Ce mercredi 13 mai 2026, la ville de Saint-Denis dresse le bilan des actions menées en 2025 autour des grands enjeux de santé publique du territoire : santé mentale, prévention, nutrition, jeunesse, inclusion des publics vulnérables ou encore santé environnementale. Dans la capitale, 100.000 habitants ont bénéficié d'un des programmes santé offerts par la ville et financés en partie par l'Agence régional de Santé. La ville demande à l'Agence Régional de Santé, ARS, de maintenir son engagement financier au Contrat Local de Santé ( Stephan Laï-Yu/www.imazpress.com) (Photo photo Stephan Laï-Yu/www.imazpress.com)
La ville de Saint-Denis finance à près de 900.000 euros par an ce Contrat Local de Santé, CLS, l'État participe autour de 320.000 euros. Des financements dont la maire de la ville souhaite bénéficier encore dans deux années, à la fin du contrat qui l'unit à l'ARS.
- Écoliers, seniors, femmes victimes de violence : une action pour chaque public -
Selon Ericka Bareigts, maire de la ville l'impact de ce CLS sur la santé des habitants de la ville et des visiteurs ne fait plus aucun doute :
"On s'est mis d'accord avec l'État et avec l'ARS sur des axes qui nous semblent très importants en termes de prévention. La jeunesse, les seniors, bien vieillir et vous savez que cela nous tient à cœur, tout ce qui est maladies de civilisation comme le diabète par exemple, bien manger, santé mentale qui est pour nous importante et on va donner une ampleur singulière à cette action-là, donc Fanm deboute, sur les violences faites aux femmes et aussi aux enfants."
Elle ajoute : "Tout ce programme d'action avec des fiches bien précises, des actions bien précises, des associations, des médecins, des professionnels, des infirmiers, cela fait trois ans qu'on y travaille et on fait des actions par exemple quand vous allez dimanche au Barachois, vous avez un dépistage diabète si vous le souhaitez, c'est dans le contrat local de santé. Quand on fait fente debout une fois par an, c'est dans le contrat local de santé." Écoutez.
"La santé c'est de dire que chaque personne est précieuse et qu'il faut qu'elle prenne soin d'elle, c'est ça le message de la santé" conclut la maire de Saint-Denis.

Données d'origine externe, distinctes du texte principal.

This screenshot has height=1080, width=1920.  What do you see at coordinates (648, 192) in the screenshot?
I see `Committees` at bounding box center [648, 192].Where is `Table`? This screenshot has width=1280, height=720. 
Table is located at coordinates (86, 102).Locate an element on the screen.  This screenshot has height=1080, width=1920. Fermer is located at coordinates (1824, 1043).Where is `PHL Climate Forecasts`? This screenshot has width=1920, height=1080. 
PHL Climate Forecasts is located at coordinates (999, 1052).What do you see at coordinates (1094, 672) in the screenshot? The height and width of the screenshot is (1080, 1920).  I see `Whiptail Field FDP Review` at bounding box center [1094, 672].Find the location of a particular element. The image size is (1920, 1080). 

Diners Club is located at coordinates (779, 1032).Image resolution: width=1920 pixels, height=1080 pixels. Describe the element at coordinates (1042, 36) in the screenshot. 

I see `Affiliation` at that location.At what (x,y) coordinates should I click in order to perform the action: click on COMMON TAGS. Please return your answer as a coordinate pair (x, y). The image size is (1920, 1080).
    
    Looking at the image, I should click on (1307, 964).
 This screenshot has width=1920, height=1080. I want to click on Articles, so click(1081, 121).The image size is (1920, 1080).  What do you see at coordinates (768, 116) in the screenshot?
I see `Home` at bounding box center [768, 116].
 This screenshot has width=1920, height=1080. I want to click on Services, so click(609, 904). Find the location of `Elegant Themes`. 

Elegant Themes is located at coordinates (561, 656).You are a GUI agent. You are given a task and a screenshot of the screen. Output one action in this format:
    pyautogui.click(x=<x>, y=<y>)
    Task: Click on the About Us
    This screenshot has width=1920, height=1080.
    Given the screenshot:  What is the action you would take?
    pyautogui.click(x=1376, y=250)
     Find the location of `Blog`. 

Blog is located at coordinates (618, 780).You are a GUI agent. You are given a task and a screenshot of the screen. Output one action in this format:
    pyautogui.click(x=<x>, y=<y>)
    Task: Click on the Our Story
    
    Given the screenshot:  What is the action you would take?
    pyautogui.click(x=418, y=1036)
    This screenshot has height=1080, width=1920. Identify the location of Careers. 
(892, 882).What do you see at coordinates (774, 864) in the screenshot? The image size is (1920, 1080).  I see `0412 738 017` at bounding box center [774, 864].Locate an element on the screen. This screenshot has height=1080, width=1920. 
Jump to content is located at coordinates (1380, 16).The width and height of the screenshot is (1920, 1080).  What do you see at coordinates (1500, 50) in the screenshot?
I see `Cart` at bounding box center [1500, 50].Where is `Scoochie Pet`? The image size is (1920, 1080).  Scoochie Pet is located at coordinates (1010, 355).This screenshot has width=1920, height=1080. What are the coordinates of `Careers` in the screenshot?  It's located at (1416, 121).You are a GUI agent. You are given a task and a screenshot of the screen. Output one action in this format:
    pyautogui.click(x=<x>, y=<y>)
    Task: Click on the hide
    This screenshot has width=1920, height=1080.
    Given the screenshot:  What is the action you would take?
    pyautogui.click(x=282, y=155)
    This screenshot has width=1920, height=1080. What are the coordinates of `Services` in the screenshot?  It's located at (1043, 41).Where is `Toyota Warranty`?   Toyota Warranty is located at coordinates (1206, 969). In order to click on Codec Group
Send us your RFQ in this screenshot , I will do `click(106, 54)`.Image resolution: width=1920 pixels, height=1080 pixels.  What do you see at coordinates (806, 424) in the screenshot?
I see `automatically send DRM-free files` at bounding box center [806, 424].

Jean-Jacques Coiplet, Directeur général de l'ARS salue l'engagement des 22 villes de La Réunion dans le domaine de la santé, vecteur de développement économique et social et de cohésion selon lui. "La santé est au cœur des préoccupations de nos concitoyens." Écoutez.
Pour le directeur de l'ARS, le futur va passer par le développement des compétences psychosociales, il explique :
"On appelle cela souvent le cinquième savoir, celui de l'affectif. Et qui permet dès l'école maternelle, avec des enseignants formés, ou avec des éducateurs formés, ou avec des travailleurs sociaux formés, de permettre à celles et ceux qui en bénéficient de s'écouter, de ne pas être dans le jugement, d'être dans l'empathie, de savoir argumenter, de savoir dire non. Ça marche, alors pourquoi s'en priver ?"
Future axe de travail pour le directeur de l'ARS : la responsabilité populationnelle, qu'il souhaite faire émerger sur le territoire.